Thanks to services like Facebook, Skype video chat and even online storage services like Carbonite or Mozy, the consumer is now a content creator — or at least a content uploader. Over at NewTeeVee, Liz reports that Facebook receives some 415,000 video uploads per day, while people upload 20 hours of video to YouTube per minute. And it’s not just the consumer. Last week, on Cisco’s second quarter earnings call, CEO John Chambers noted that an enterprise customer has purchased $1 million worth of Flip cameras. That’s between 5,000 and 10,000 of those point-and-shoot video cameras. Don’t think for a second that the content created by those is going to stay nestled on someone’s desktop at the corporate headquarters. It will find its way to the world on the employees’ office (and home) Internet connections.

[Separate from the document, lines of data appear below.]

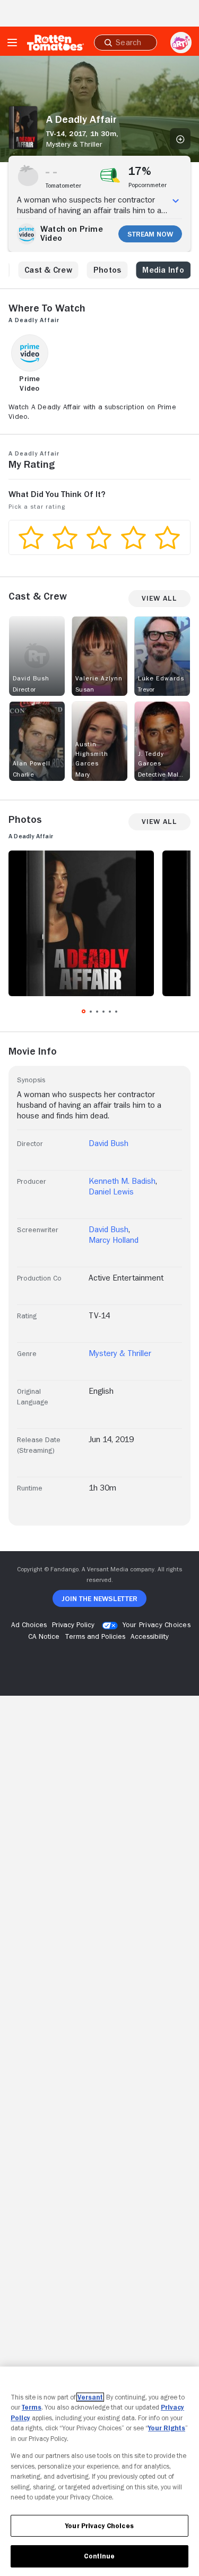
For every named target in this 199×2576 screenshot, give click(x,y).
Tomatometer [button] (63, 185)
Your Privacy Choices (157, 1624)
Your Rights (166, 2428)
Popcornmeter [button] (147, 185)
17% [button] (140, 171)
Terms (31, 2407)
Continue (99, 2556)
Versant (90, 2397)
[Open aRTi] (181, 42)
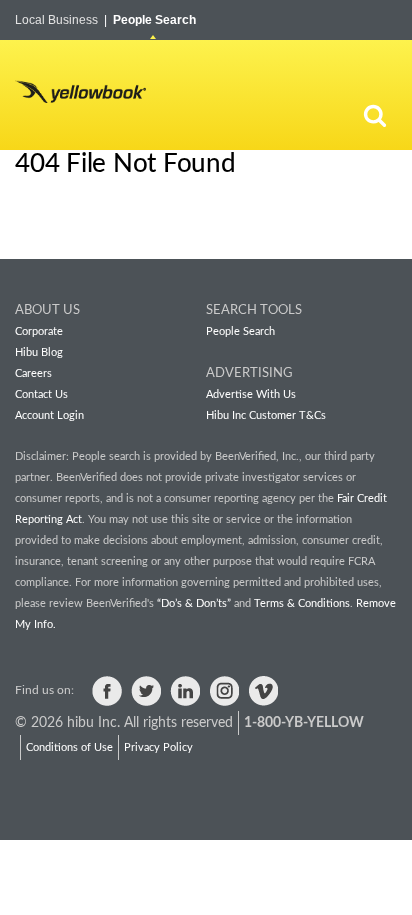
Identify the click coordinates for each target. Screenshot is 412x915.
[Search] (375, 115)
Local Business (61, 20)
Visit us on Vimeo (263, 691)
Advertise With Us (251, 394)
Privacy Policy (158, 747)
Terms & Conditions (302, 603)
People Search (154, 20)
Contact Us (41, 394)
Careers (33, 373)
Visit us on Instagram (224, 691)
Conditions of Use (69, 747)
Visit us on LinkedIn (185, 691)
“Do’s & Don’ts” (194, 603)
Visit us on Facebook (107, 691)
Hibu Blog (39, 352)
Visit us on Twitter (146, 691)
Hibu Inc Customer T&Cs (266, 415)
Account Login (49, 415)
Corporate (39, 331)
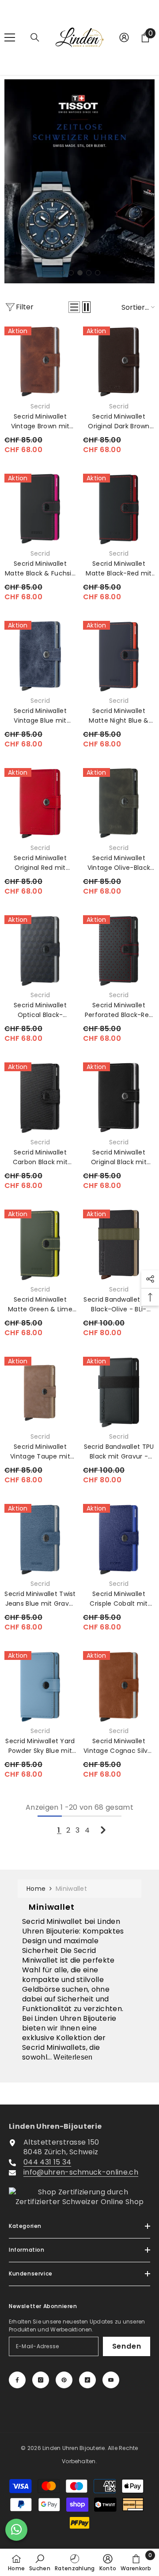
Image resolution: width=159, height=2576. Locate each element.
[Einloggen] (124, 37)
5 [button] (97, 272)
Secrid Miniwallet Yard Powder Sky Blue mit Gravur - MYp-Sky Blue (40, 1746)
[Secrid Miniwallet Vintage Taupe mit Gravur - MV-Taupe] (40, 1392)
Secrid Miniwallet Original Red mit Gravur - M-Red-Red (40, 863)
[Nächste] (103, 1829)
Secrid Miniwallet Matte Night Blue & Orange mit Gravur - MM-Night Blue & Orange (118, 715)
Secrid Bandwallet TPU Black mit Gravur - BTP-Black (119, 1451)
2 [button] (71, 272)
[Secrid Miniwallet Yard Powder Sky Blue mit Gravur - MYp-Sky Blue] (40, 1686)
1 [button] (62, 272)
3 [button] (80, 272)
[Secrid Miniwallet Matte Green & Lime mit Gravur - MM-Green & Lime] (40, 1245)
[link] (39, 2562)
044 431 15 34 (47, 2162)
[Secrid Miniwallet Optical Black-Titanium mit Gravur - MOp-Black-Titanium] (40, 951)
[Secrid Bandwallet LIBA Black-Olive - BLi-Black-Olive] (119, 1245)
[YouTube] (110, 2380)
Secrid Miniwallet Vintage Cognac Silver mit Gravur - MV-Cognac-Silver (118, 1746)
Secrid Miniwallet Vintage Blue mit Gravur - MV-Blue (40, 715)
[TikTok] (87, 2380)
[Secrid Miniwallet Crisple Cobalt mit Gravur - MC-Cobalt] (119, 1539)
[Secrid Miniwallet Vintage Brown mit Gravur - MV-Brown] (40, 362)
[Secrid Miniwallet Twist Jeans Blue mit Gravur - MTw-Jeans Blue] (40, 1539)
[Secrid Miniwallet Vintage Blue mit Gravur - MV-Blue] (40, 656)
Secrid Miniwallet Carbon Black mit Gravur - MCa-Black (40, 1157)
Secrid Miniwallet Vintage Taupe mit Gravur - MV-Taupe (40, 1451)
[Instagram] (40, 2380)
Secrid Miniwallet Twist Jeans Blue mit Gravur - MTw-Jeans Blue (40, 1598)
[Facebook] (17, 2380)
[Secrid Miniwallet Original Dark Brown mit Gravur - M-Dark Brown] (119, 362)
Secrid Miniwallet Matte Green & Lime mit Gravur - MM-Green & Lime (40, 1304)
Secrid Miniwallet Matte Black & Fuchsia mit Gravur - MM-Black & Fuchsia (40, 568)
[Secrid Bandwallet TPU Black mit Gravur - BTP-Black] (119, 1392)
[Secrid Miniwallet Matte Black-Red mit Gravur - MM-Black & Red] (119, 509)
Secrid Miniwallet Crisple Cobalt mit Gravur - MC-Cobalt (119, 1598)
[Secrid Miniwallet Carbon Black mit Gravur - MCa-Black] (40, 1098)
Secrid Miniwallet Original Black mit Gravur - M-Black (119, 1157)
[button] (74, 307)
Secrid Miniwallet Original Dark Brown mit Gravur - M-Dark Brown (118, 421)
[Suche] (35, 37)
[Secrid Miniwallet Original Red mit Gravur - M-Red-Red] (40, 803)
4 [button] (88, 272)
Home (35, 1888)
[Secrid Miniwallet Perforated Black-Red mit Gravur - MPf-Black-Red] (119, 951)
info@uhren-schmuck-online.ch (80, 2172)
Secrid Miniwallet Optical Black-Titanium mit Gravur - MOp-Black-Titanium (40, 1010)
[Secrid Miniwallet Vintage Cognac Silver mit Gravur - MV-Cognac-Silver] (119, 1686)
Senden (126, 2346)
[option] (79, 181)
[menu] (9, 37)
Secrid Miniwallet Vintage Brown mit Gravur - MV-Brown (40, 421)
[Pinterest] (64, 2380)
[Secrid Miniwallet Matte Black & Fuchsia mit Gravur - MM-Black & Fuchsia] (40, 509)
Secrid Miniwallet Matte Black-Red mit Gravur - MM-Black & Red (118, 568)
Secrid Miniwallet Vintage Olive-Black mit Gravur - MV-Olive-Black (118, 863)
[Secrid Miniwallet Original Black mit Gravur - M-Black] (119, 1098)
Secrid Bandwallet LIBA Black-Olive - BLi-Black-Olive (118, 1304)
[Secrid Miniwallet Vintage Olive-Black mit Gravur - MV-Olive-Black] (119, 803)
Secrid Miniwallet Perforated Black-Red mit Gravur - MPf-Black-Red (119, 1010)
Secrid (40, 406)
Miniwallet (71, 1888)
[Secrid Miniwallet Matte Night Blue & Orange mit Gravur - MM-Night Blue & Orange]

The average employee generates up to 5 MB of information each day, all of which gets backed up nightly at large companies. Depending on the number of employees a comapny has and the business’ upstream connection those backups can take a few minutes or many hours. To deal with extremely large data uploads Amazon Web Services now offers folks the option to send in huge amounts of data via the postal service, rather than waiting for the snail-like pace of today’s upstream bandwidth offerings.